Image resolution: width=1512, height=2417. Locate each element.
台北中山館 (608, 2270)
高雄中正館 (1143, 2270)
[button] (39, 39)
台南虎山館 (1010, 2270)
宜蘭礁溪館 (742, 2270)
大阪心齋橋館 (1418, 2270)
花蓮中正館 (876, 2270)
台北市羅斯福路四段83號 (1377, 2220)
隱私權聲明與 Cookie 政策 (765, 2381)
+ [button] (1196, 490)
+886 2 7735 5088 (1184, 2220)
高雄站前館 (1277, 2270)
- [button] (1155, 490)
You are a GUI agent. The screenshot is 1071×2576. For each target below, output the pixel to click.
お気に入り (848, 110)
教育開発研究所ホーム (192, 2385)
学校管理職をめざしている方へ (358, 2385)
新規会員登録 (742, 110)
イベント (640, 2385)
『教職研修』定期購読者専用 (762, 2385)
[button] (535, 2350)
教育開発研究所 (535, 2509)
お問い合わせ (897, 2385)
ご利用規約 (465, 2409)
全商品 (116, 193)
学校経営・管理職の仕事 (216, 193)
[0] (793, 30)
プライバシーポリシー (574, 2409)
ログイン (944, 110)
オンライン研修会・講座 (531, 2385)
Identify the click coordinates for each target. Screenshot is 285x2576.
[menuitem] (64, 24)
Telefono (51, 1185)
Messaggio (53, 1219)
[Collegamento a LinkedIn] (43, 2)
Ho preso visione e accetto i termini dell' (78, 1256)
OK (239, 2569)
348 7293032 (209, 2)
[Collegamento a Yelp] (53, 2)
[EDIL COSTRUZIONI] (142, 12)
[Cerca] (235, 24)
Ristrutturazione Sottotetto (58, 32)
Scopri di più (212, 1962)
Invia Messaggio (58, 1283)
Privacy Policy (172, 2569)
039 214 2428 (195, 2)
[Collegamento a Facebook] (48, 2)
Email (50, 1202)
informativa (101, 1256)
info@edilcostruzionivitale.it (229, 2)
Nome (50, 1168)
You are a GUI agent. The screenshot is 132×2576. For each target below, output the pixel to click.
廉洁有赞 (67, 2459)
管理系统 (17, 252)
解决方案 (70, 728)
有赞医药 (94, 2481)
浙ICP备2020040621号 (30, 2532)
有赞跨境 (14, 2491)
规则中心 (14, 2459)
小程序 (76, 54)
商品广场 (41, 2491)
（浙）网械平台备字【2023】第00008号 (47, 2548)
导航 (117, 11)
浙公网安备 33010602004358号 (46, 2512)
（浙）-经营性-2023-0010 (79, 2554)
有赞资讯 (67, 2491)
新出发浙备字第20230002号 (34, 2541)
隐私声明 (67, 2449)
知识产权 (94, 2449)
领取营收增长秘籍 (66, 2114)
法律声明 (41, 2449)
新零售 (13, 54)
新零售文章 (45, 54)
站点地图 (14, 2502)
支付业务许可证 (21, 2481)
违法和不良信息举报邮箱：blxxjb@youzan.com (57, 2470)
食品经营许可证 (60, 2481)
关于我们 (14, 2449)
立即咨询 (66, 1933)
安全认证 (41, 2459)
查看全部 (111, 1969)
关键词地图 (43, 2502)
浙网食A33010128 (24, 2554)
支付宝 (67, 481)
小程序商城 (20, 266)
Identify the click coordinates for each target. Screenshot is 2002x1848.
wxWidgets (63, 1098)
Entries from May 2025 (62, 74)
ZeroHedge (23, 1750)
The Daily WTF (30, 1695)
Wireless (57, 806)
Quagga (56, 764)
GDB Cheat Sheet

------------------------------------

EXERCISE REQUIREMENTS » Copy the lines of the entries above that mention "Collegamento".

EXERCISE SOLUTION »
[Collegamento a LinkedIn] (43, 2)
[Collegamento a Yelp] (53, 2)
[Collegamento a Facebook] (48, 2)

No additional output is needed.